- News>
- Science
Jupiter`s Great Red Spot reveals signs of water: NASA
The pressure of the water combined with their measurements of another oxygen-bearing gas, carbon monoxide, imply that Jupiter has two to nine times more oxygen than the Sun, researchers said.
Washington: NASA scientists peering deep inside Jupiter's Great Red Spot -- a storm that has been raging on the planet for over 350 years -- have detected signs of water above the planet's deepest clouds. The pressure of the water combined with their measurements of another oxygen-bearing gas, carbon monoxide, imply that Jupiter has two to nine times more oxygen than the Sun, researchers said.
The findings, published in the Astronomical Journal, support theoretical and computer-simulation models that have predicted abundant water on Jupiter. The revelation was stirring given that the team's experiment could have easily failed. The Great Red Spot is full of dense clouds, which makes it hard for electromagnetic energy to escape and teach astronomers anything about the chemistry within.

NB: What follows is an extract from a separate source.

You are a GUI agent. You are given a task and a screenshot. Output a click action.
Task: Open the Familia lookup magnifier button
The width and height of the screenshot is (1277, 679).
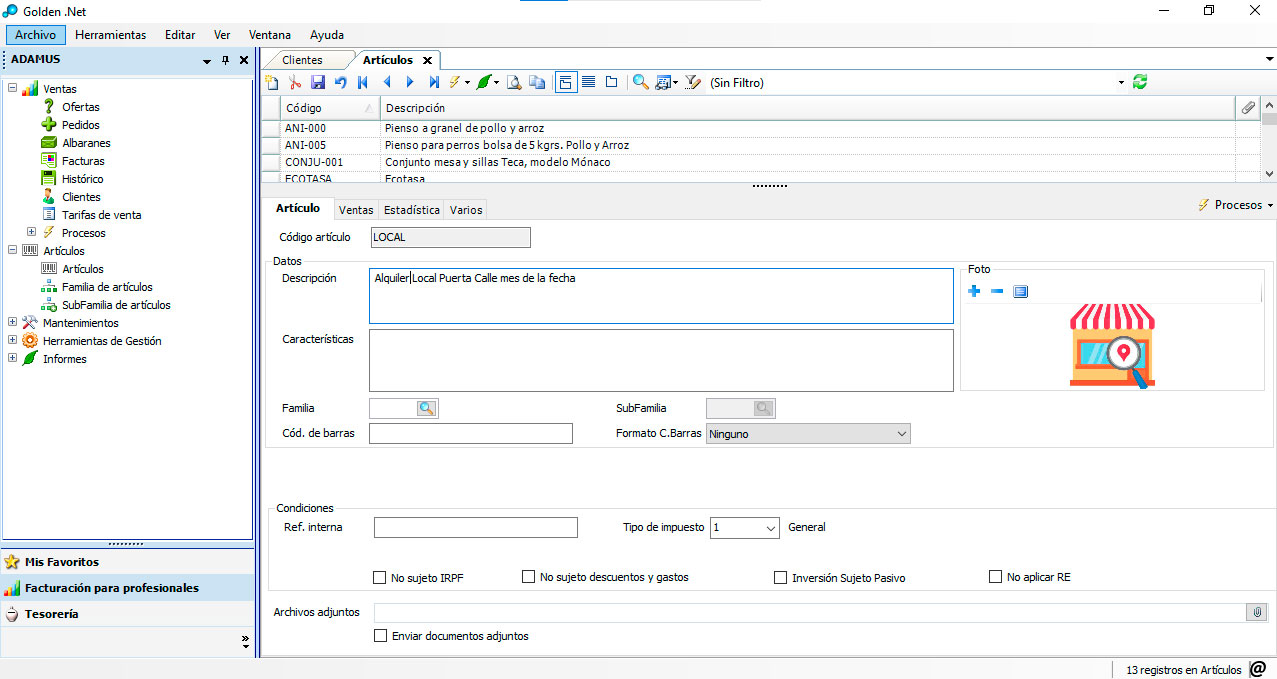427,408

"It turns out they're not so thick that they block our ability to see deeply," said Gordon L Bjoraker, an astrophysicist at NASA's Goddard Space Flight Center. The data collected will supplement the information NASA's Juno spacecraft is gathering as it circles the planet from north to south once every 53 days.
Among other things, Juno is looking for water with its own infrared spectrometer and with a microwave radiometer that can probe deeper than anyone has seen -- to 100 bars, or 100 times the atmospheric pressure at Earth's surface. If Juno returns similar water findings, it could open a new window into solving the water problem, said Goddard's Amy Simon, a planetary atmospheres expert.
"If it works, then maybe we can apply it elsewhere, like Saturn, Uranus or Neptune, where we don't have a Juno," she said. Juno is the latest spacecraft tasked with finding water, likely in gas form, on this giant gaseous planet. Jupiter is thought to be the first planet to have formed by siphoning the elements left over from the formation of the Sun as our star coalesced from an amorphous nebula into the fiery ball of gases we see on Thursday.
A widely accepted theory until several decades ago was that Jupiter was identical in composition to the Sun; a ball of hydrogen with a hint of helium -- all gas, no core. But evidence is mounting that Jupiter has a core, possibly 10 times Earth's mass. Spacecraft that previously visited the planet found chemical evidence that it formed a core of rock and water ice before it mixed with gases from the solar nebula to make its atmosphere.
The way Jupiter's gravity tugs on Juno also supports this theory. There's even lightning and thunder on the planet, phenomena fuelled by moisture. "Jupiter's water abundance will tell us a lot about how the giant planet formed, but only if we can figure out how much water there is in the entire planet," said Steven M Levin, a Juno project scientist at NASA's Jet Propulsion Laboratory.